On December 12, 2017, the Board of Governors of the Federal Reserve System (FRB) issued Notice 2017-26761 (82 FR 58397, Docket Number OP-1573) expressing its intent to begin publication during the second quarter of 2018 of three overnight repurchase transaction reference rates. The FRB began publication of these rates through the Federal Reserve Bank of New York on April 3, 2018.
The three reference rates are intended by the FRB to increase transparency in the U.S. overnight Treasury repo market and for potential use by market participants as reference index rates for various financial transactions. One of the rates, the Secured Overnight Financing Rate (SOFR), has been designated as the recommended LIBOR replacement index by the Alternative Reference Rates Committee (ARRC) organized by the FRB in the wake of the announcement by the Financial Conduct Authority of the United Kingdom that it would no longer compile the LIBOR index after 2021 as the result of a number of well-publicized LIBOR manipulation scandals.
The first of three new rates being published is the Broad General Collateral Rate (BGCR). The BGCR is a measure of rates on secured overnight Treasury repo transactions and is calculated based upon specific-counterparty tri-party repo transactions secured by U.S. Treasury securities plus General Collateral Finance repo transactions (GCF) cleared through DTCC’s GCF Repo service.
The second rate is the Tri-Party General Collateral Rate (TGCR), which is calculated on the same specific-counterparty tri-party repo trade information as the BGCR rate, but excluding GCF repo transactions cleared through the GCF Repo service.
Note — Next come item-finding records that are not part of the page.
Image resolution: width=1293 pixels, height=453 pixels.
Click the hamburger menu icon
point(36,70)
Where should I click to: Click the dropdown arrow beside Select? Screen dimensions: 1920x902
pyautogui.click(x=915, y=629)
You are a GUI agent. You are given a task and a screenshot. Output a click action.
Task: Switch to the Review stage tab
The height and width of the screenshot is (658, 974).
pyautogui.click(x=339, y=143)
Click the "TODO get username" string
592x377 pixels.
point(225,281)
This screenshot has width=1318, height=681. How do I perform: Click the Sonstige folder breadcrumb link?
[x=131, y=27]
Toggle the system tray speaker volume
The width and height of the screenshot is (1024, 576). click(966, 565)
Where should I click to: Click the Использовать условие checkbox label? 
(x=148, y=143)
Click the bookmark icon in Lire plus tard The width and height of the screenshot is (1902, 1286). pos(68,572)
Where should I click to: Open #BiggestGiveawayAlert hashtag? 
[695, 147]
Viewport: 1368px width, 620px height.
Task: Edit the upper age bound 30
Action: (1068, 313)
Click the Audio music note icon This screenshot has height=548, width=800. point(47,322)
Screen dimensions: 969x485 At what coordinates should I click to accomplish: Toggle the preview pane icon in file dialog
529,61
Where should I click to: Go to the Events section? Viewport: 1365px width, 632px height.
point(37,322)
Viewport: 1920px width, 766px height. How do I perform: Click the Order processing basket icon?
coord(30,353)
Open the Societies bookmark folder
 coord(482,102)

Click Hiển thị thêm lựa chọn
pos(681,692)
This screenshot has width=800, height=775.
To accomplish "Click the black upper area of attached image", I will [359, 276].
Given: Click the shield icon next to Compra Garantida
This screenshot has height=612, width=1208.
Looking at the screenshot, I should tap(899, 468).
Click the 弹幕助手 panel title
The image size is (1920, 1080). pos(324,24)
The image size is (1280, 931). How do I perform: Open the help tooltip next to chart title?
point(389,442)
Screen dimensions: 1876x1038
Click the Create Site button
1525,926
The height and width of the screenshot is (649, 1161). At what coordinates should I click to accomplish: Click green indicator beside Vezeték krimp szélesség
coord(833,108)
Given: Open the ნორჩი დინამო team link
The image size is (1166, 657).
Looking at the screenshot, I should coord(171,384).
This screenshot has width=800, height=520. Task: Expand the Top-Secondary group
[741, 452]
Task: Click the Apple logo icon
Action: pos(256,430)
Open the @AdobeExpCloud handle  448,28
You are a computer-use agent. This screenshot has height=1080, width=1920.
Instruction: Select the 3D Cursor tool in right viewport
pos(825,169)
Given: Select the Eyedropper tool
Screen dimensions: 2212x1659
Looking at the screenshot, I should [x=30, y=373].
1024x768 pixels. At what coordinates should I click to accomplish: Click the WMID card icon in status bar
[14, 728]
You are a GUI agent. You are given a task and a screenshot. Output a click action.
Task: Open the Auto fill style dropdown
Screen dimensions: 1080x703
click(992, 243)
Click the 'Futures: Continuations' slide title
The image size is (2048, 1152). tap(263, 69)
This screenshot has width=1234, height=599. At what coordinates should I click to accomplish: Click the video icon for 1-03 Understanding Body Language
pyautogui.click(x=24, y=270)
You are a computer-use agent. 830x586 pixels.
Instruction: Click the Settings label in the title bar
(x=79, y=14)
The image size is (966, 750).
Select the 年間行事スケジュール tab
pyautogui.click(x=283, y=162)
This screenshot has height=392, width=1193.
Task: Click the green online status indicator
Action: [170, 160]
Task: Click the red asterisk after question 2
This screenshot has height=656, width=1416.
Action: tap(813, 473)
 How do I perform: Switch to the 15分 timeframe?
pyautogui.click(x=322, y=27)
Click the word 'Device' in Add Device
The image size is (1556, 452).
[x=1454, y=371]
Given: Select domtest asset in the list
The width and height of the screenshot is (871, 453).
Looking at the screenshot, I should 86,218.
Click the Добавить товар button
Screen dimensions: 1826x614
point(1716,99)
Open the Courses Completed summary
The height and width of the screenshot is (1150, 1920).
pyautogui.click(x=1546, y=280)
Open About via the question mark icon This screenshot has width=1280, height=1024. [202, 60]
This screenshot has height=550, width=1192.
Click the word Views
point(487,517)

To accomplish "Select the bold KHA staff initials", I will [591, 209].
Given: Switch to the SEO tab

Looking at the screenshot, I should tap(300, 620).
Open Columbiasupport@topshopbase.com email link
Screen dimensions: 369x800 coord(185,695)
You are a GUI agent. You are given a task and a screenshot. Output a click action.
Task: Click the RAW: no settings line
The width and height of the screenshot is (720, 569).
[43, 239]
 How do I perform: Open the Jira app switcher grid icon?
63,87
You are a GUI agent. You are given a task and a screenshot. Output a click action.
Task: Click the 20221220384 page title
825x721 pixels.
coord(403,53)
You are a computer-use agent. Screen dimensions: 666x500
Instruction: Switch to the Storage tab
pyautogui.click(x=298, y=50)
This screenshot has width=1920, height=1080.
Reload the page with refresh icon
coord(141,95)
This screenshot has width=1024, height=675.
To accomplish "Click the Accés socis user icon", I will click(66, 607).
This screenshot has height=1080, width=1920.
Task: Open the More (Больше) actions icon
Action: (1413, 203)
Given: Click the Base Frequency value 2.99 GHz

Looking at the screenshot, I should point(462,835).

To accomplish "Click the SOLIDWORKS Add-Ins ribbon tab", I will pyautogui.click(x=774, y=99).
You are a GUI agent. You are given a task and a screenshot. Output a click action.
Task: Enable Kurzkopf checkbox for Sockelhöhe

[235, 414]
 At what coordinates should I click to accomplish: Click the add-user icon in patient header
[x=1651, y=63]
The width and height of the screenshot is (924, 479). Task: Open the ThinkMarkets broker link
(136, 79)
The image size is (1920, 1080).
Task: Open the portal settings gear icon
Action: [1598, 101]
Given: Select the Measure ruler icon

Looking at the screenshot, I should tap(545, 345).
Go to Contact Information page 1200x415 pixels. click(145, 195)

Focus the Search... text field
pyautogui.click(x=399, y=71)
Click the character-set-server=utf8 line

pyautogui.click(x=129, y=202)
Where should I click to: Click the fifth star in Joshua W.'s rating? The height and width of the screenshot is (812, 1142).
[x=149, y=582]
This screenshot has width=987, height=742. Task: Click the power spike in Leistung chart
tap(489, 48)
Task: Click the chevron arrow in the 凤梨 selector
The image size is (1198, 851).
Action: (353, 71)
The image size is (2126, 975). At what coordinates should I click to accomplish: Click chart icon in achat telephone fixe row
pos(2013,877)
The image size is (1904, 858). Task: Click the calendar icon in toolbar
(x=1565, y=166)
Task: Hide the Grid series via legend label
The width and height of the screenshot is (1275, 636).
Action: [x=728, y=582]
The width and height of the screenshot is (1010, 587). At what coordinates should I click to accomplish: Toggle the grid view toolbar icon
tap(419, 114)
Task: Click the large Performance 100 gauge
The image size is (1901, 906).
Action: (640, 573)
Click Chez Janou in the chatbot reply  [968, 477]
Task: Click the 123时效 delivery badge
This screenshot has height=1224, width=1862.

SOFR is stated by the FRB to be designed to offer a broad measure of the costs of financing Treasury securities overnight. The rate is calculated based on the tri-party repo transactions data utilized in the computation of the BGCR rate, plus data compiled from General Collateral Finance (GCF) Repo® transactions cleared by the Fixed Income Clearing Corporation (FICC) Delivery-versus-Payment repo service. The SOFR rate differs from the LIBOR rate in that it is (i) based on actual historical transaction data rather than estimates now quoted by LIBOR participant banks, and (ii) derived from transactions secured by Treasury securities, rather than being unsecured as in the case of LIBOR. Thus, it should be expected that the SOFR rate will prove to track somewhat lower than LIBOR, and not provide a perfect match replacement reference rate.
All the computed repo rates exclude transactions in which a Federal Reserve Bank is a counterparty. The alternative rates are currently being published at 8:30 a.m. E.T. on the website of the Federal Reserve Bank of New York. The New York Fed is publishing both current rates and past rates going back to August, 2014 in an apparent attempt to create a historical reference for using the rates in financial transactions going forward.
Much has been written regarding the potential phasing-in of SOFR as a LIBOR replacement index in the financial transactions markets, and this a developing story. In the U.S. C&I lending industry, commercial banks are taking various approaches to an eventual LIBOR replacement. At present, these include the continued use of LIBOR in new loan documents pending confirmation of widespread SOFR acceptance (the “wait-and-see” approach); the inclusion of general interest rate language to allow the lender to substitute an alternative “market” index in the event of LIBOR permanent unavailability or disruption; and the immediate adoption of SOFR or some other reference rate (such as Prime or a swap index rate) as the new index. With the New York Fed making available historical data going back several years, there is at least published guidance for the third approach as to how SOFR would have tracked against LIBOR during this period. However, the disappearance of LIBOR appears to be certain, and lenders and other financial market participants must develop their own definitive plans for addressing this multi trillion-dollar issue.